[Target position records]
>> begin

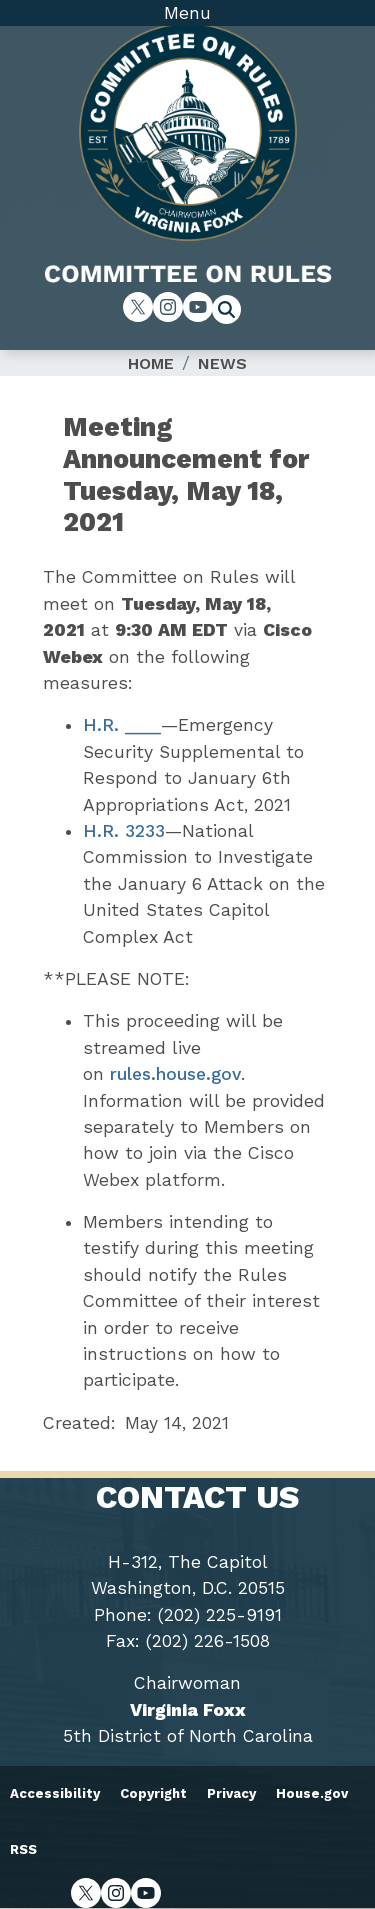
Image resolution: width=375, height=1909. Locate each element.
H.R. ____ (122, 725)
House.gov (312, 1793)
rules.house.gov (175, 1074)
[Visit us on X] (138, 307)
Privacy (231, 1793)
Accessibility (55, 1793)
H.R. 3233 (124, 831)
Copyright (153, 1793)
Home (151, 363)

>> end

**AIM OF THE TASK**
Could you copy all of the material above line for line, word for word, omitting the picture?

**ANSWER BELOW**
Image resolution: width=375, height=1909. Locate each element.
H.R. ____ (122, 725)
House.gov (312, 1793)
rules.house.gov (175, 1074)
[Visit us on X] (138, 307)
Privacy (231, 1793)
Accessibility (55, 1793)
H.R. 3233 (124, 831)
Copyright (153, 1793)
Home (151, 363)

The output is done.